They went medieval on this grass!
Armored knights battled as princesses cut a rug in Brooklyn’s Backyard during a day of good old-fashioned frivolity that showed locals the historical Dark Ages weren’t all doom and gloom, according to a nobleman who organized the affair.
“Basically, it’s good clean fun,” said Count Barry Green, who founded a local chapter of a group that studies pre-17th-century medieval-European cultures, the Society for Creative Anachronism, which bestows titles to those in its ranks.
The society’s free April 29 gathering at Prospect Park’s Grecian Pavilion boasted all the staples of ye olde Renaissance faire, including combat sports, arts and crafts, dancing, and concerts featuring bards who regaled the crowd with ballads even your great-great-grandma is too young to remember, Green said.

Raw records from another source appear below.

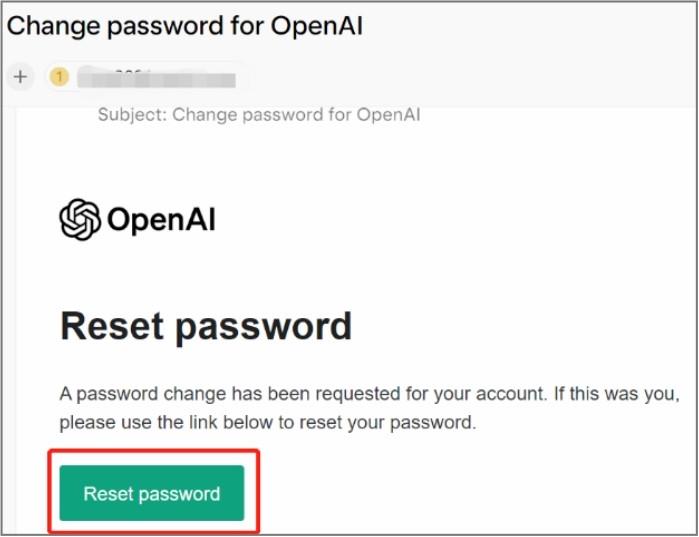
Task: Click the word OpenAI in the top title
Action: click(x=317, y=25)
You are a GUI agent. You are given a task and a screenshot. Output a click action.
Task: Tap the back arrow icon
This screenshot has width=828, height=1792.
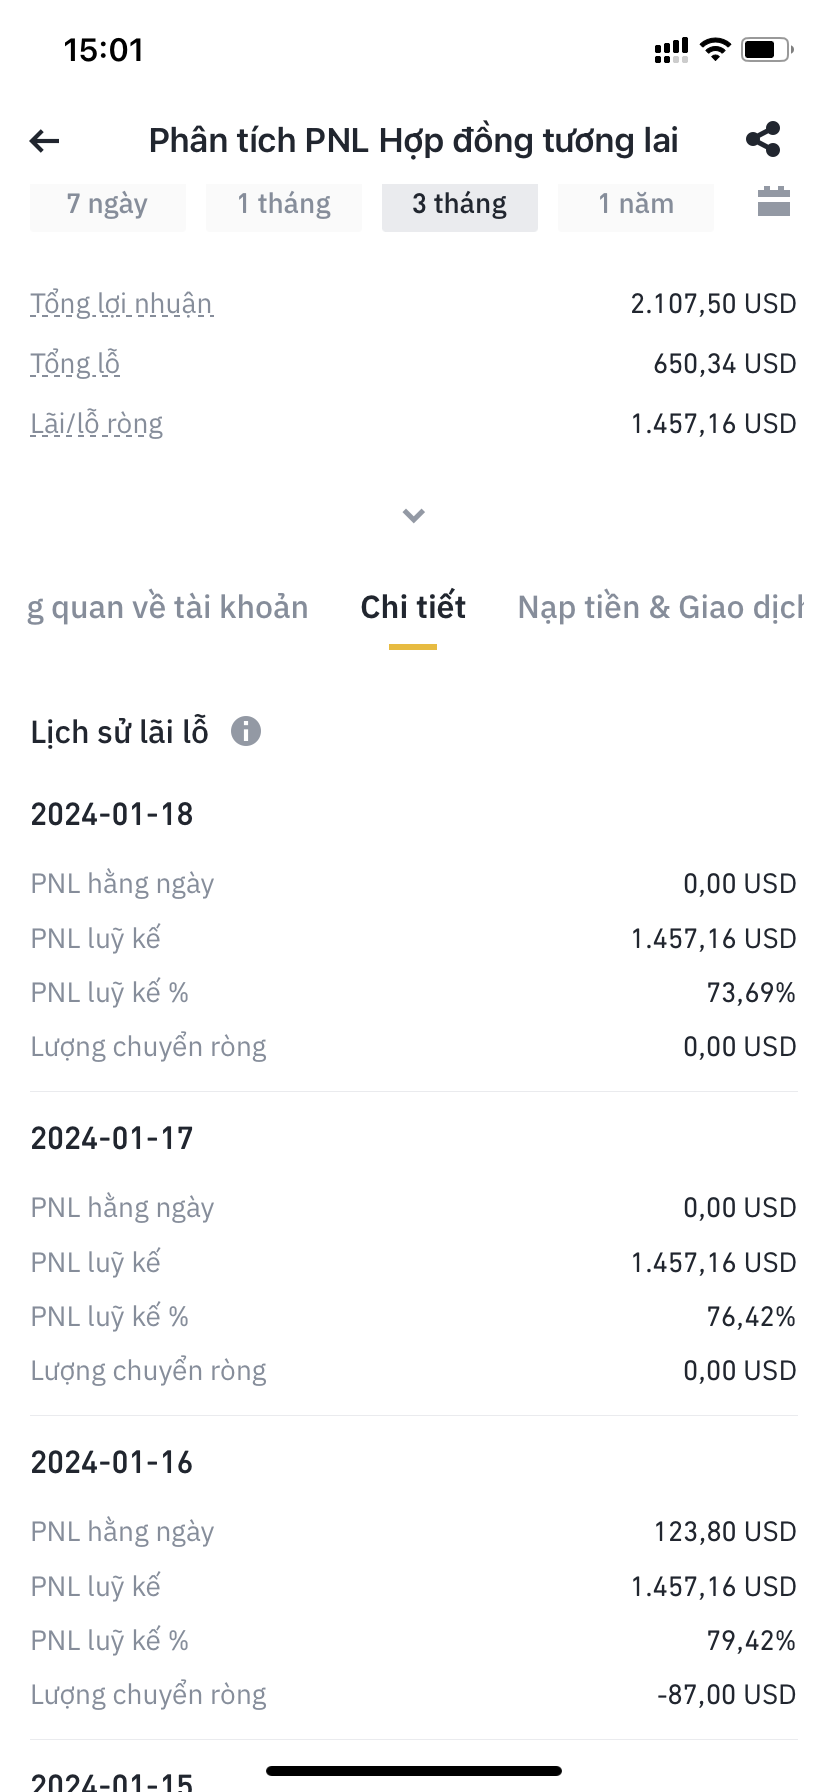tap(45, 141)
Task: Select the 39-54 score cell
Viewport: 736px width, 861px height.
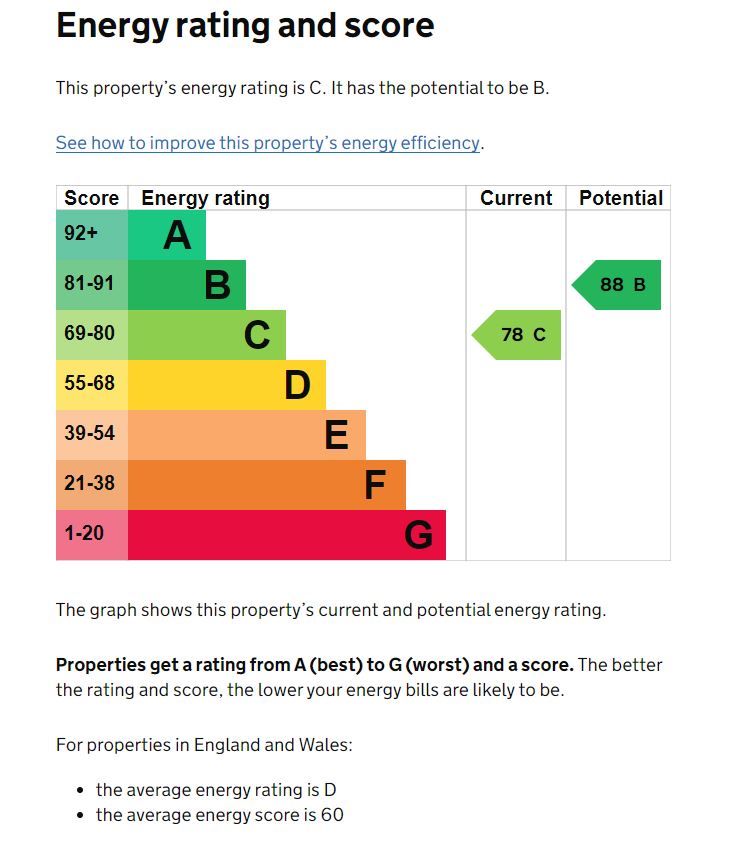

“It’s sort of like a multi-ring circus, with many things going on at the same time,” he said.
And although the festivities may have outwardly evoked life in Europe before the 1600s, the society’s social constructs couldn’t be more different from those hierarchies that defined the Middle Ages, according to Green, who described the organization as a meritocracy that bases ranks on skill and character, where anyone who performs daring feats at its annual get-togethers can rise to become king.
“It’s the medieval ages as they should have been,” he said.
And almost all of the attendees crafted their own old-timey getups for the bash, which included cloaks and tunics, along with genuine suits of armor — some of which were the result of years of manual labor, according to Green.
“In the past I made a shirt out of quarter-inch hardened-steel links, and I worked on that over three years,” the nobleman said.